__Text section__:
________

Australia’s teachers – undervalued and overburdened
December 16, 2025
As ATAR scores dominate headlines, the work of teachers remains largely invisible. They are central to education and social cohesion, yet underpaid, overworked and routinely taken for granted.
Recently Year 12 students around the country have been celebrating or lamenting their ATAR scores. The celebrating students are featured in the media; the lamenters are mostly silent. But where are their teachers?
In Scandinavian and East Asian cultures, teachers are highly respected and their work is prized. In China, Korea and Japan, for instance, there are special days set aside annually to celebrate their teachers. Meanwhile, in Australia the work that teachers do is frequently devalued – evidence that the country is going backward educationally. We need to change.
The teaching profession in Australia is mostly regulated at state and territory levels but it’s funded mainly by the federal government. The result is a crazy mismatch of regulations and educational standards across state and territory borders and wide disparities in pay and conditions. Adding to this confusion are the urban-rural and public-private divides in all the states and territories.
An accurate comparison of the work of teachers with that of other professionals (doctors and lawyers, for example) illustrates just how poorly they are remunerated and how often their work is under-valued. Their conditions of work come nowhere near to reflecting the value of what they achieve for society and the economy.
Meanwhile, they are forever time-poor, each day struggling to complete mindless administrative paperwork while attending to their classrooms. They have to grade essays, mark tests and exam papers, and prepare lessons in their own time. The curricula they are obliged to teach are mainly designed by bureaucrats with little experience in classrooms or direct knowledge of the needs and expectations of students.
It is galling that so many of the well-endowed private schools attract generous government subsidies, while government schools are serially under-resourced, especially in areas of socio-economic disadvantage – a major cause of the growing inequality that is white-anting social cohesion across the country today. This constitutes a glaring public policy failure at state and federal levels. Teachers are regularly faced with the fall-out in their classrooms where they’re expected to be therapists as well as pedagogues. Rates of student abuse and violence directed at teachers are increasing. Then there are the verbally abusive and physically violent parents, many (probably most) of whom are projecting on to teachers their own failings as parents.

________

__Listed records__:
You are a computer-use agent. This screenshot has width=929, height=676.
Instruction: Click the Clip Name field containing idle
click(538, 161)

________

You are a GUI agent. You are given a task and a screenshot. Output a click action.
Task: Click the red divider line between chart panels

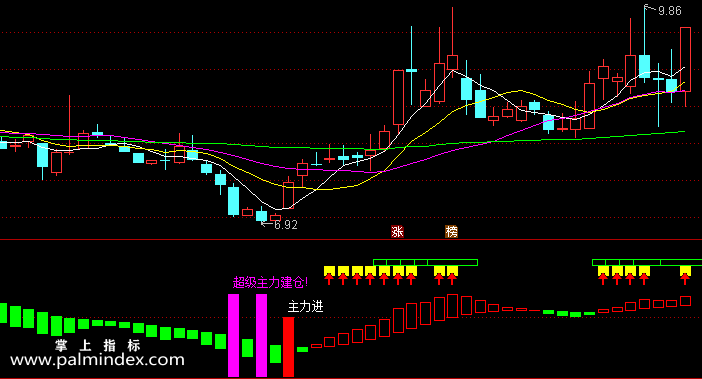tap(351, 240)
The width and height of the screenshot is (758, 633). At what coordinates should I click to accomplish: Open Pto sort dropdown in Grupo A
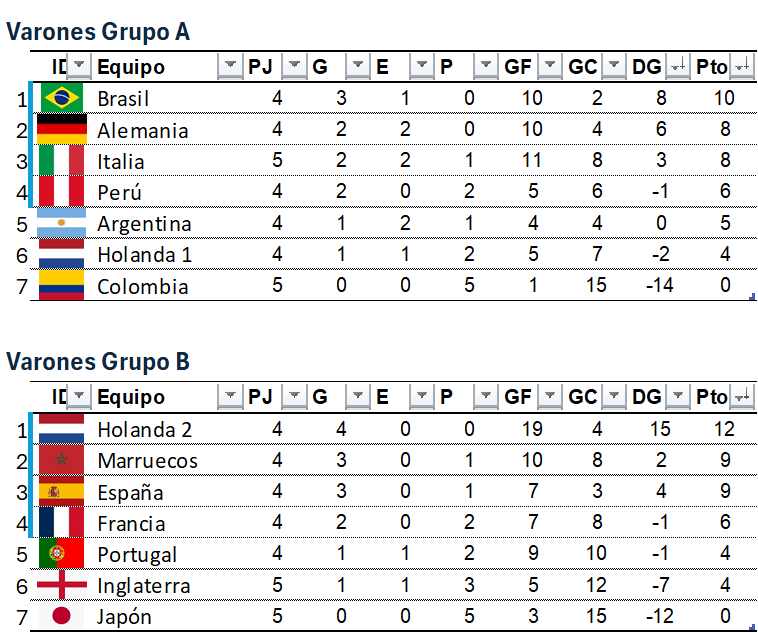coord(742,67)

________

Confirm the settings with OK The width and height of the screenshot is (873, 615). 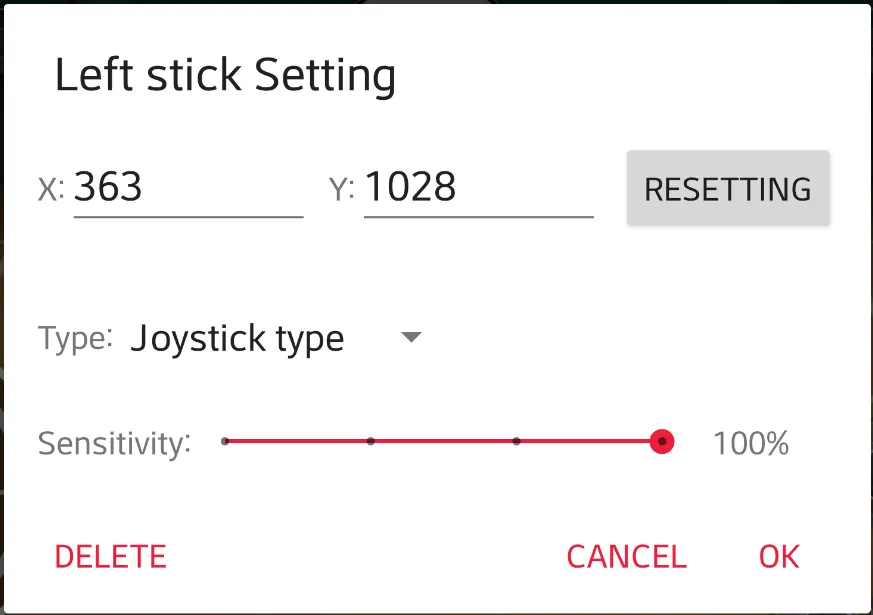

________

Condense the article about Australia's teachers into two sentences.

__Response to this exercise__: Australian teachers are central to education and social cohesion, yet they are underpaid, overworked and undervalued, unlike in Scandinavian and East Asian cultures where teachers are highly respected. They contend with a mismatch of state regulation and federal funding, administrative paperwork, under-resourced government schools, and rising abuse and violence from students and parents.